I’m more than fairly certain that my commute is killing me. The morning hour and ten is an hour and ten away from my family. The evening hour and ten is another hour and ten away from my family. Two hours and twenty minutes, five days a week. And that’s when the subway is running smoothly, which is pretty much never. I love my job, but the commute makes me hate it, loathe it, want to punch it in the ear. I know I’m not the only one who turns to real estate porn after particularly frazzled TTC experiences. Look at all the beautiful houses I could buy for a fraction of the cost of my house and I could work at home in pajamas. No commute! A giant lawn! no 5:30am alarm wake-iup!
(Tell me again why I am doing this?)
So, yes, the commute is killing me softly. Or, actually, hard and rapid, it’s killing. I thought I would have lasted longer than 6 months. I thought it was just going to become a part of what I did. The rat race. They say that people love it. They love it.
I do not.
On Friday afternoon, though, on a day I was feeling particularly down, a day I was ready to throw in the towel and just call it quits forever, something happened. Something completely unexpected. I got on the subway as I always do, at 4:06 on the dot. I sat down beside my favorite kind of seatmate, the hipster student. He was all decked out with all of the accouterments, save for the Pabst Blue Ribbon can. I pulled out my phone to read the second half of The Sisters Brothers. And then it happened.

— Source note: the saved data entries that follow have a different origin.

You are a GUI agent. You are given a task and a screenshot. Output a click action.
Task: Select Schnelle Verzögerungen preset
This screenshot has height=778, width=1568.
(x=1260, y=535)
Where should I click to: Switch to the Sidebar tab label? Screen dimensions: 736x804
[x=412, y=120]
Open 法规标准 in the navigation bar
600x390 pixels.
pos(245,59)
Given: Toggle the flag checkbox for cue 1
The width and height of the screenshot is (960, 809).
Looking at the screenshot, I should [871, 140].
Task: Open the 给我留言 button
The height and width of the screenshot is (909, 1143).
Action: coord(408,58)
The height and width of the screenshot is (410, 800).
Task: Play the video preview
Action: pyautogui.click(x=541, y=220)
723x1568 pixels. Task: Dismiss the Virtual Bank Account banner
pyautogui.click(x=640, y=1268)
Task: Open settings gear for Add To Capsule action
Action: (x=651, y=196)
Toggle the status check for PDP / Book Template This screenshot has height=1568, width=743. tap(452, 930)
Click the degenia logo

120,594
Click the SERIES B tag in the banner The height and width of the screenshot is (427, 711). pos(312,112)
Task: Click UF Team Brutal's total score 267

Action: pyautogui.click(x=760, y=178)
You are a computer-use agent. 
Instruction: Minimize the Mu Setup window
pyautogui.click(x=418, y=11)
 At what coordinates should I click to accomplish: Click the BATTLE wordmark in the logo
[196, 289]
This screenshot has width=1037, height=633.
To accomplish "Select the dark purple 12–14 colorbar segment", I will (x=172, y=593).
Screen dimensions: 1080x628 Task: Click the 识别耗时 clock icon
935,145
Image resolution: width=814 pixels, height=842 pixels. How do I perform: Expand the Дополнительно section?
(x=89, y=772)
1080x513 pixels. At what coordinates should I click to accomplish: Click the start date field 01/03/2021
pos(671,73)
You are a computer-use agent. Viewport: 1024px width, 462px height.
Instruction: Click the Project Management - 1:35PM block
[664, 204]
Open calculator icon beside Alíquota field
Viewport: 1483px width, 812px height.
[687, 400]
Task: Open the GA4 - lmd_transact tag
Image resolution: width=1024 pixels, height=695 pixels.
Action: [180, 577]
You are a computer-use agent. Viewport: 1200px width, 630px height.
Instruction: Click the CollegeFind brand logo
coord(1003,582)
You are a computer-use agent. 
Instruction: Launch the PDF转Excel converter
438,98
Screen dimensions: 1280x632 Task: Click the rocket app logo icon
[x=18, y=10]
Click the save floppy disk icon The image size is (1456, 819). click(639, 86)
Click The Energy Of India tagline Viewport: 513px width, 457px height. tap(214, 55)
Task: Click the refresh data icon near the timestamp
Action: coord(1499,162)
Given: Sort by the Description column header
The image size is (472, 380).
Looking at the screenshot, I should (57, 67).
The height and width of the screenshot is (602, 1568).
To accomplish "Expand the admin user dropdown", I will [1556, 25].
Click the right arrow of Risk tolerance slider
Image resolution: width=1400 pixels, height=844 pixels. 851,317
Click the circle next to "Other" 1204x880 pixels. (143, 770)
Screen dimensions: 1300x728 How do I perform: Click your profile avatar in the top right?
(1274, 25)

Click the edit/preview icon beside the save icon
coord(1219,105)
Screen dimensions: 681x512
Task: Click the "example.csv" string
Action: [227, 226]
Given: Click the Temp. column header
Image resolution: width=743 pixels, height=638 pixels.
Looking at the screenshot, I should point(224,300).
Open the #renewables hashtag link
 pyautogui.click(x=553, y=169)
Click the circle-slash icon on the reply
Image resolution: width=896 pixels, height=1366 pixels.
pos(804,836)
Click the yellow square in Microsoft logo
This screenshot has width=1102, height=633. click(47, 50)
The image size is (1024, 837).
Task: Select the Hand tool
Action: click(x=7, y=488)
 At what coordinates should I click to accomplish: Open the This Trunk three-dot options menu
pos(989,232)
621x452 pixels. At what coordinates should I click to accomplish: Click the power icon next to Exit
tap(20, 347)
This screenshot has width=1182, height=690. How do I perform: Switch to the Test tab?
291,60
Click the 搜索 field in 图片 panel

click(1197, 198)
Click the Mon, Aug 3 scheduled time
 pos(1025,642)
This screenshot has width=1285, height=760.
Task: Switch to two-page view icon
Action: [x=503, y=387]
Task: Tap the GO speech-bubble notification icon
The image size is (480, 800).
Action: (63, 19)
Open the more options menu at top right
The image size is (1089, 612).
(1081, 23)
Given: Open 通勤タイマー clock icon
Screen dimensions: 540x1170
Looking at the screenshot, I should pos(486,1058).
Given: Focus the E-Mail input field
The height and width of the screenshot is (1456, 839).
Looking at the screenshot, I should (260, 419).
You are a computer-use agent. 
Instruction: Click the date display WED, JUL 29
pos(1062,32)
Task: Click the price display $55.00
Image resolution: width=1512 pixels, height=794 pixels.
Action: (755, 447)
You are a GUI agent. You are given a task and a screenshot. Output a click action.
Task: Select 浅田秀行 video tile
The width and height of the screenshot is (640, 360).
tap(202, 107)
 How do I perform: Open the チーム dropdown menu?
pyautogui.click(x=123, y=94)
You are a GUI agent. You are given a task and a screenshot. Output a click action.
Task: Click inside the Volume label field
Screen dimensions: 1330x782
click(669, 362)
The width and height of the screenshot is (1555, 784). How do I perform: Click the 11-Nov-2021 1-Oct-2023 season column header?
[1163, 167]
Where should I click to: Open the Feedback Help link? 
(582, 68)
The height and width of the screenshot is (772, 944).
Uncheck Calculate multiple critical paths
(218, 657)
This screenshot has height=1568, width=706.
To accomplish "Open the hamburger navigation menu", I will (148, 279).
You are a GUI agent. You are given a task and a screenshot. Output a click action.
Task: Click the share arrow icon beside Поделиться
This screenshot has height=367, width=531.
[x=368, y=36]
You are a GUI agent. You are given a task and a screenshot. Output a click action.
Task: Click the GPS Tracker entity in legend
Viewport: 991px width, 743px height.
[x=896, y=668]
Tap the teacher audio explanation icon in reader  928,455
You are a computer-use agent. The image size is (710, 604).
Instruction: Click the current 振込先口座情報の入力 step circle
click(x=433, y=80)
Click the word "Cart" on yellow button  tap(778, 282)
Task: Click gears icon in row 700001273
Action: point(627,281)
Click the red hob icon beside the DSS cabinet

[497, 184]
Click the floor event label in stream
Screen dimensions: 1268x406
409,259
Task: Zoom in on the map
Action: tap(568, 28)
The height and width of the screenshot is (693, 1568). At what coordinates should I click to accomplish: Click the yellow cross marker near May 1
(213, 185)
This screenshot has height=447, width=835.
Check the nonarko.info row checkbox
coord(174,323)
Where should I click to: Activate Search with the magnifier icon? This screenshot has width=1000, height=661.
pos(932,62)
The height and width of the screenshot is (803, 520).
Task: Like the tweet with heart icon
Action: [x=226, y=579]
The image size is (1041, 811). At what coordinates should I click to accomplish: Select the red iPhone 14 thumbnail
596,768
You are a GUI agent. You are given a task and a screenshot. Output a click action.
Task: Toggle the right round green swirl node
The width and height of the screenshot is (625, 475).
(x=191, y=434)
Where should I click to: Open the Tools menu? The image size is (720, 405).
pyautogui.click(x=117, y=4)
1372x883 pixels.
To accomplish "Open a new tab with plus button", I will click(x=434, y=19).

My buddy the hipster pulled out his sketchpad, turned to a crisp, blank white page and began sketching the girl sitting across from us. She had no idea, as she was bopping along to her music. He drew and drew and drew. HER. It looked exactly like her. Her hair wisps in her face, her giant earphones, her chucks, her smile.
And then when he got up at North York Centre station he ripped off the top page and handed her the drawing.
My heart practically leapt out of my body.
Perfection.
That moment.
Like this.
Or this.
It restored my faith in the public transit system.
At least for another day.
At least until the naked homeless man in the brand-new nikes comes flopping down the subway car.